Un’operazione curata nei minimi dettagli e gestita attraverso l’uso dei criptofonini legati al sistema Skyecc, ritenuti inviolabili fino all’operazione Interpol che riuscì a scardinarne i segreti nel marzo dello scorso anno. Ed è proprio dalla lettura delle chat che gli investigatori sono riusciti a ricostruire le capacità “imprenditoriali” del gruppo finito agli arresti.
Fermo posta Gioia Tauro
Considerato la quantità di cocaina in ballo, sono diverse le ipotesi messe in piedi dai presunti narcos su come trasportare la “merce”. La prima ipotesi avanzata prevedeva il totale riempimento di un container da clonare con uno pieno di merce comune, sulla nave durante il viaggio o direttamente in porto prima dello scarico, prima dei controlli doganali «Lo riempiamo “a tappo” – propone Bruzzaniti – poi nel frattempo facciamo il gemello a terra con banane e numero di pedane gemelle. Quando arriva la nave mandiamo a controllo il clonato e quello originale ce lo portiamo fuori».
Ma i rischi sono alti, il container “contaminato” potrebbe essere portato all’area d’ispezione. «Poi come facciamo a scambiarlo se sono piantonati – dice Domenico Iannacci che, ipotizzano gli investigatori, fa parte della parte organizzativa calabrese – quindi cambiamo».
Lo schema
Accantonata l’ipotesi clone, il gruppo punta diretto sull’idea di occultare il carico nascondendolo in un grosso container carico di banane. Ma la droga è tanta, il rischio di perderla a causa dei controlli delle forze dell’ordine è elevato, e le cose vanno pianificate con attenzione. I “panetti” di cocaina sono 1920, del peso di un kg ciascuno e vengono stipati a gruppi: 192 per ogni pallet di banane. Anche la disposizione dei pallet “contaminati” viene studiata a tavolino. Escluse le prime quattro file così come le ultime, che sulla nave saranno poste proprio vicino ai motori della nave e potrebbero rovinare parte della merce. È Imperiale a dettare le regole: «vi confermo che sono 1920 – dice al telefono il broker campano alla sua controparte calabrese – quattro file libere, quella dietro motore anche.
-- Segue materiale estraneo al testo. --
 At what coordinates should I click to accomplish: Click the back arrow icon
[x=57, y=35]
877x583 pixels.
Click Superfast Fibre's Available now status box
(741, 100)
Le pedane sono nove file, la prima sopra è pulita, otto sono contaminate. Cioè 192 a pedana compà».
I timori dei controlli
I soldi in ballo sono tanti e il rischio che qualcosa possa andare male nonostante tutte le precauzioni prese è concreto. Di questo ne sono consapevoli anche i “finanziatori” dell’impresa che pur coinvolti, preferiscono aspettare la conclusione dell’affare prima portarsi avanti con nuovi “ordini”.
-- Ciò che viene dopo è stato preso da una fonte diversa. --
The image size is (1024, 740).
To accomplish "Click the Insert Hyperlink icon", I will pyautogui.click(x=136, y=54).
«Io onestamente non mi fido neanche – confida intercettato Bruno Barbaro, una montagna di precedenti per droga e un curriculum familiare di primo piano – questi qua hanno detto così, metti nel pallet, la cassa arriva in ispezione però passa come se è stato controllato.
Il mio amico ha detto che è pericoloso, ma il lavoro è in cammino quindi se va, va compà, mica butto troppo». Le stesse paure che, in fondo, tormentano i presunti promotori del traffico: «Non potevamo diversamente compà – dice ancora Imperiale a Bruzzaniti – Se funziona possiamo fare belle cose con questa linea. Che Dio ce la mandi buona».